DNA synthesis, decay and sequencing will inevitably bring some errors, so to fully recover the file we have to encode the original file with certain channel encoding technique, and the technique must follow bio limitations of DNA synthesis: current technology can only synthesize DNA molecules consisting of 100–200 nucleotides so the file must be break into pieces when encoding and resembled when decoding, and DNA sequences must have proper GC-rate and no long homopolymer.

After modeling the DNA channel and tried some state-of-art encoding techniques like DNA fountain code, we find that current technique is far from perfect: some characters of DNA channel like uneven molecule distribution lead by PCR and other manipulation hasn't been taken into consideration, fountain code takes forever to run when dealing with large files......So we are going to make some improvement based on current encoding technique, or find a new encoding technique for best DNA storage.

 

To retrieve certain files from a DNA pool, we don't want to read the all the sequences--so random access and retrieval techniques are also crucial in DNA storage. To perform random access, we can apply PCR to DNA with a certain kind of primer, which has been done in various papers. In order to make it more practical, we are going to explore applying multi-PCR and Relay-PCR in DNA storage for accessing multiple files at one time (and other benefits). And as primer sequence itself don't provide information of what you want to retrieve, we also analyze how meaning can be added. We apply image feature extraction and similarity search for image retrieval, by clustering images with VGG16 neural network and PCA and mapping clusters to primers.

 

In order to improve security of DNA storage, we also use Chaotic Encryption Algorithm to encrypt files. Chaotic Encryption provides large key space, high sensitivity, and high efficiency (in terms of time and space complexity).

Related projects

NEFU_China

References

[1] Stewart, K., Chen, Y. J., Ward, D., Liu, X., Seelig, G., Strauss, K., & Ceze, L. (2018, October). A content-addressable DNA database with learned sequence encodings. In International Conference on DNA Computing and Molecular Programming(pp. 55-70). Springer, Cham.

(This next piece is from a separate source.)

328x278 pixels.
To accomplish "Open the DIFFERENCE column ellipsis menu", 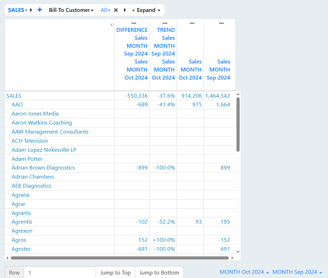I will [x=134, y=23].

[2] Heckel, R., Mikutis, G., & Grass, R. N. (2018). A characterization of the DNA data storage channel. arXiv preprint arXiv:1803.03322.

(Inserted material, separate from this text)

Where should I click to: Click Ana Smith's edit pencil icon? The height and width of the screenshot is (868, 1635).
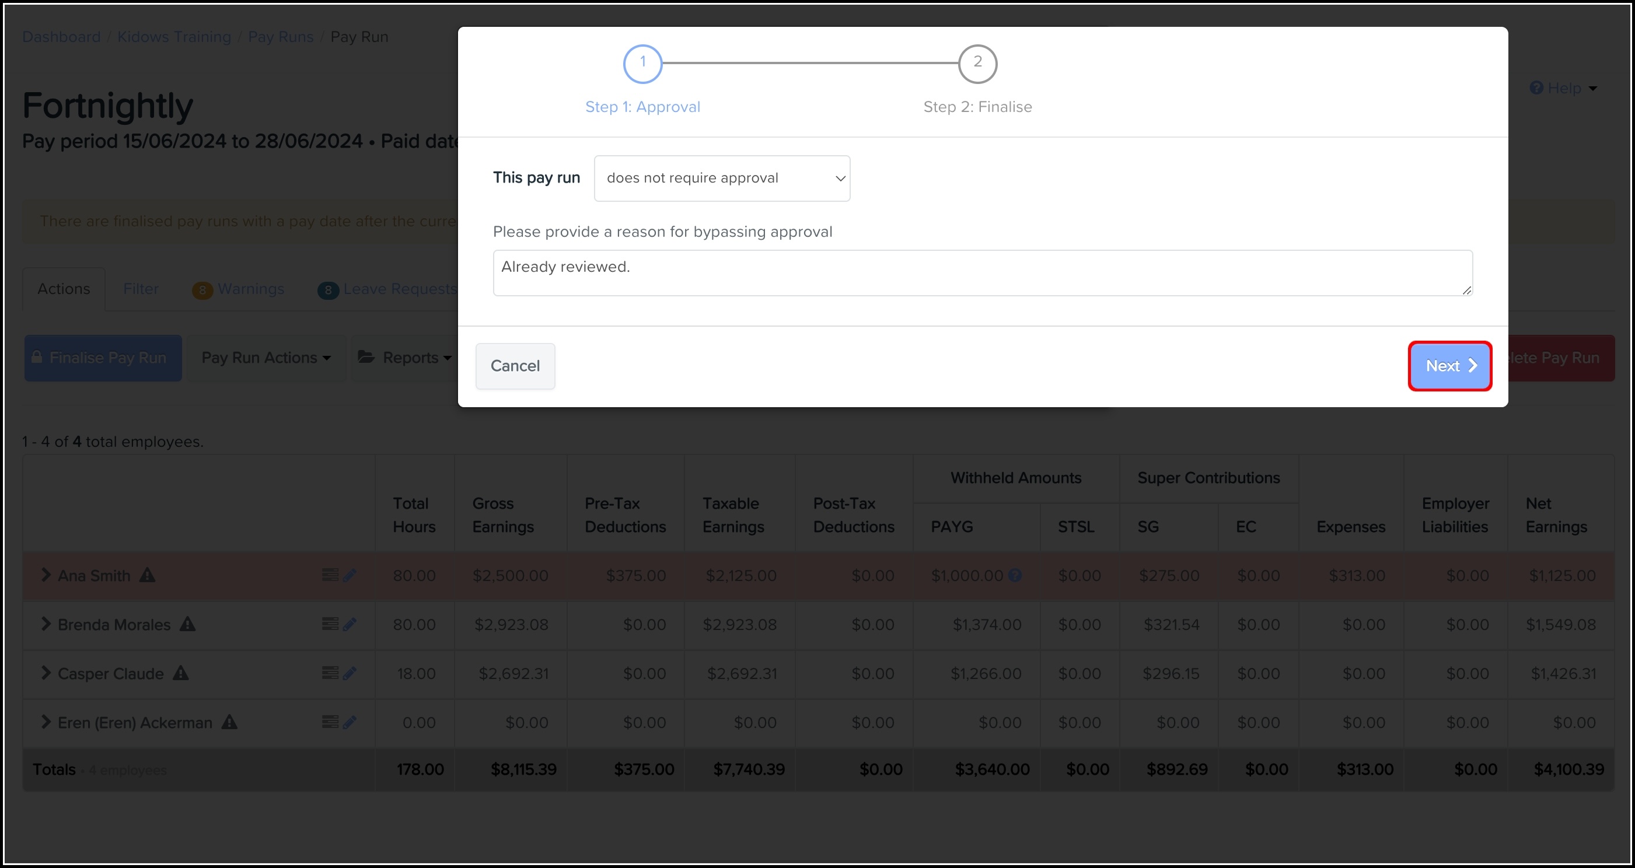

[3] Erlich, Y., & Zielinski, D. (2017). DNA Fountain enables a robust and efficient storage architecture. Science, 355(6328), 950-954.

[4] Adleman, L. M. (1994). Molecular computation of solutions to combinatorial problems. Science, 266(5187), 1021-1024.

[5] Yasmeen, A., Du, F., Zhao, Y., Dong, J., Chen, H., Huang, X., ... & Tang, Z. (2016). Sequence-Specific Biosensing of DNA Target through Relay PCR with Small-Molecule Fluorophore. ACS chemical biology, 11(7), 1945-1951.

[6]Matthews, R. (1989). On the derivation of a “chaotic” encryption algorithm. Cryptologia, 13(1), 29-42.

[7]Gao, H., Zhang, Y., Liang, S., & Li, D. (2006). A new chaotic algorithm for image encryption. Chaos, Solitons & Fractals, 29(2), 393-399.